Supplied data section start

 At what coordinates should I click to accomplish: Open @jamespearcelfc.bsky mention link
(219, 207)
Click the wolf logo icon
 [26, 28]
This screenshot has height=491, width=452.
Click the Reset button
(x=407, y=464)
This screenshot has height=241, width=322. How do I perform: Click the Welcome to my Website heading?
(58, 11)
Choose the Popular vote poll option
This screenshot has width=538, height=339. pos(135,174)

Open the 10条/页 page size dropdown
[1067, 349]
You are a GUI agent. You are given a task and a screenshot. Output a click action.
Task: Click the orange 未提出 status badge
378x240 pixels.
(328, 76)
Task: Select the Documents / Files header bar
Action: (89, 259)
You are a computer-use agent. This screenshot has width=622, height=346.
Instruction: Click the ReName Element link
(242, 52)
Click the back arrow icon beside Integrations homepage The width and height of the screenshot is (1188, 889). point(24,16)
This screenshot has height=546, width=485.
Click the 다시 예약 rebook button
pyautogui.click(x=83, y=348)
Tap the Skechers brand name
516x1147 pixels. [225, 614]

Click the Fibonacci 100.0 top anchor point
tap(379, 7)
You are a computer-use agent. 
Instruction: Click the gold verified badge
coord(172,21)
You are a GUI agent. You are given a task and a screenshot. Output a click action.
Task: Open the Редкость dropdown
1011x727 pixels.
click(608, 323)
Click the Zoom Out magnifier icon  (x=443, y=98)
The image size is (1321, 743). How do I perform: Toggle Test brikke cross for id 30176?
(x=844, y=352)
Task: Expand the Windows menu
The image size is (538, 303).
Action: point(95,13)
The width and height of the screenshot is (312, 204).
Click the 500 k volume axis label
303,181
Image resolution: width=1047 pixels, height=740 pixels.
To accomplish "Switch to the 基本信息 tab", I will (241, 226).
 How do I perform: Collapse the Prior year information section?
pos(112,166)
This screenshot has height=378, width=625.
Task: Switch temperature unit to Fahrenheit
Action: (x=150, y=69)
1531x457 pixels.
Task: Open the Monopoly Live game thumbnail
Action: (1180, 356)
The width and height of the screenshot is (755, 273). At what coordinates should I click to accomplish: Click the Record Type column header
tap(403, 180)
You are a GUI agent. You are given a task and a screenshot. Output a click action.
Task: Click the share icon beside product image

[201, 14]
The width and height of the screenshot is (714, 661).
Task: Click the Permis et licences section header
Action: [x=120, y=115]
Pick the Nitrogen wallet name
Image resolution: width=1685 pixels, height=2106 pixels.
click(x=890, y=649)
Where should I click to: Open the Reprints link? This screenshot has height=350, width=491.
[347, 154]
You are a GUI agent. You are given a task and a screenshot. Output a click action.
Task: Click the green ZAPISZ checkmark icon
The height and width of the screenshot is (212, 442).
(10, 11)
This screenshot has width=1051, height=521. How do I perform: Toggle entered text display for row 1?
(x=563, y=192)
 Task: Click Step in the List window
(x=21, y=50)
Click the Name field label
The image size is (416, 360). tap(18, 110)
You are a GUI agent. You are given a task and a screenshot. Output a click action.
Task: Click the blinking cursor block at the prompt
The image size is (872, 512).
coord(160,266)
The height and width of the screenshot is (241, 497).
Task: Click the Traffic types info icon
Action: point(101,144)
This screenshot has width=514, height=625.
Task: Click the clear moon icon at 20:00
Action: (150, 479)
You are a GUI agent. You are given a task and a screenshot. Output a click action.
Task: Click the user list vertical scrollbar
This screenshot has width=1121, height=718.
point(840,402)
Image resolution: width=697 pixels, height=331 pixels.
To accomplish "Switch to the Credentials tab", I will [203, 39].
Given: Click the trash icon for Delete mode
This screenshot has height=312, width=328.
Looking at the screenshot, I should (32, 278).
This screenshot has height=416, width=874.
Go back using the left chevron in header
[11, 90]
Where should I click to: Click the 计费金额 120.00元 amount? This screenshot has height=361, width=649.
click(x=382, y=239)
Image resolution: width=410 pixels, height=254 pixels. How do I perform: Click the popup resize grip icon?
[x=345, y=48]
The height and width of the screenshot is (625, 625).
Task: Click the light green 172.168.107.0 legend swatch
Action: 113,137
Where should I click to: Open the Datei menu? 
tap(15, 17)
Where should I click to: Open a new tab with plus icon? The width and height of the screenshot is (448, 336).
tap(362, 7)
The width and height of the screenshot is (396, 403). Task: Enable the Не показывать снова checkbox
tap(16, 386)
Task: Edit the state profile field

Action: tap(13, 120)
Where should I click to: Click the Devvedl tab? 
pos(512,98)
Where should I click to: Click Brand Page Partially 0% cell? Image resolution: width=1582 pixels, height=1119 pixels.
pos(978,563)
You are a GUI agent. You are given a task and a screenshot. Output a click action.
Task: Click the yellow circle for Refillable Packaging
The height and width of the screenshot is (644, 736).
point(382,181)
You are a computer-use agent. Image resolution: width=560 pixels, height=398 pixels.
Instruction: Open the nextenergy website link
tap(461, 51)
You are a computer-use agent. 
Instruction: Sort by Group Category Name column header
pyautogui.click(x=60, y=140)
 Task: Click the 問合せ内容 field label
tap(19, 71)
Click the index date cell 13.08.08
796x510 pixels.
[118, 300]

Supplied data section end

Repeat every entry exactly. Nothing may be dropped.

 At what coordinates should I click to accomplish: Open @jamespearcelfc.bsky mention link
(219, 207)
Click the wolf logo icon
 [26, 28]
This screenshot has height=491, width=452.
Click the Reset button
(x=407, y=464)
This screenshot has height=241, width=322. How do I perform: Click the Welcome to my Website heading?
(58, 11)
Choose the Popular vote poll option
This screenshot has width=538, height=339. pos(135,174)

Open the 10条/页 page size dropdown
[1067, 349]
You are a GUI agent. You are given a task and a screenshot. Output a click action.
Task: Click the orange 未提出 status badge
378x240 pixels.
(328, 76)
Task: Select the Documents / Files header bar
Action: (89, 259)
You are a computer-use agent. This screenshot has width=622, height=346.
Instruction: Click the ReName Element link
(242, 52)
Click the back arrow icon beside Integrations homepage The width and height of the screenshot is (1188, 889). point(24,16)
This screenshot has height=546, width=485.
Click the 다시 예약 rebook button
pyautogui.click(x=83, y=348)
Tap the Skechers brand name
516x1147 pixels. [225, 614]

Click the Fibonacci 100.0 top anchor point
tap(379, 7)
You are a computer-use agent. 
Instruction: Click the gold verified badge
coord(172,21)
You are a GUI agent. You are given a task and a screenshot. Output a click action.
Task: Open the Редкость dropdown
1011x727 pixels.
click(608, 323)
Click the Zoom Out magnifier icon  (x=443, y=98)
The image size is (1321, 743). How do I perform: Toggle Test brikke cross for id 30176?
(x=844, y=352)
Task: Expand the Windows menu
The image size is (538, 303).
Action: point(95,13)
The width and height of the screenshot is (312, 204).
Click the 500 k volume axis label
303,181
Image resolution: width=1047 pixels, height=740 pixels.
To accomplish "Switch to the 基本信息 tab", I will (241, 226).
 How do I perform: Collapse the Prior year information section?
pos(112,166)
This screenshot has height=378, width=625.
Task: Switch temperature unit to Fahrenheit
Action: (x=150, y=69)
1531x457 pixels.
Task: Open the Monopoly Live game thumbnail
Action: (1180, 356)
The width and height of the screenshot is (755, 273). At what coordinates should I click to accomplish: Click the Record Type column header
tap(403, 180)
You are a GUI agent. You are given a task and a screenshot. Output a click action.
Task: Click the share icon beside product image

[201, 14]
The width and height of the screenshot is (714, 661).
Task: Click the Permis et licences section header
Action: [x=120, y=115]
Pick the Nitrogen wallet name
Image resolution: width=1685 pixels, height=2106 pixels.
click(x=890, y=649)
Where should I click to: Open the Reprints link? This screenshot has height=350, width=491.
[347, 154]
You are a GUI agent. You are given a task and a screenshot. Output a click action.
Task: Click the green ZAPISZ checkmark icon
The height and width of the screenshot is (212, 442).
(10, 11)
This screenshot has width=1051, height=521. How do I perform: Toggle entered text display for row 1?
(x=563, y=192)
 Task: Click Step in the List window
(x=21, y=50)
Click the Name field label
The image size is (416, 360). tap(18, 110)
You are a GUI agent. You are given a task and a screenshot. Output a click action.
Task: Click the blinking cursor block at the prompt
The image size is (872, 512).
coord(160,266)
The height and width of the screenshot is (241, 497).
Task: Click the Traffic types info icon
Action: point(101,144)
This screenshot has width=514, height=625.
Task: Click the clear moon icon at 20:00
Action: (150, 479)
You are a GUI agent. You are given a task and a screenshot. Output a click action.
Task: Click the user list vertical scrollbar
This screenshot has width=1121, height=718.
point(840,402)
Image resolution: width=697 pixels, height=331 pixels.
To accomplish "Switch to the Credentials tab", I will [203, 39].
Given: Click the trash icon for Delete mode
This screenshot has height=312, width=328.
Looking at the screenshot, I should (32, 278).
This screenshot has height=416, width=874.
Go back using the left chevron in header
[11, 90]
Where should I click to: Click the 计费金额 120.00元 amount? This screenshot has height=361, width=649.
click(x=382, y=239)
Image resolution: width=410 pixels, height=254 pixels. How do I perform: Click the popup resize grip icon?
[x=345, y=48]
The height and width of the screenshot is (625, 625).
Task: Click the light green 172.168.107.0 legend swatch
Action: 113,137
Where should I click to: Open the Datei menu? 
tap(15, 17)
Where should I click to: Open a new tab with plus icon? The width and height of the screenshot is (448, 336).
tap(362, 7)
The width and height of the screenshot is (396, 403). Task: Enable the Не показывать снова checkbox
tap(16, 386)
Task: Edit the state profile field

Action: tap(13, 120)
Where should I click to: Click the Devvedl tab? 
pos(512,98)
Where should I click to: Click Brand Page Partially 0% cell? Image resolution: width=1582 pixels, height=1119 pixels.
pos(978,563)
You are a GUI agent. You are given a task and a screenshot. Output a click action.
Task: Click the yellow circle for Refillable Packaging
The height and width of the screenshot is (644, 736).
point(382,181)
You are a computer-use agent. Image resolution: width=560 pixels, height=398 pixels.
Instruction: Open the nextenergy website link
tap(461, 51)
You are a computer-use agent. 
Instruction: Sort by Group Category Name column header
pyautogui.click(x=60, y=140)
 Task: Click the 問合せ内容 field label
tap(19, 71)
Click the index date cell 13.08.08
796x510 pixels.
[118, 300]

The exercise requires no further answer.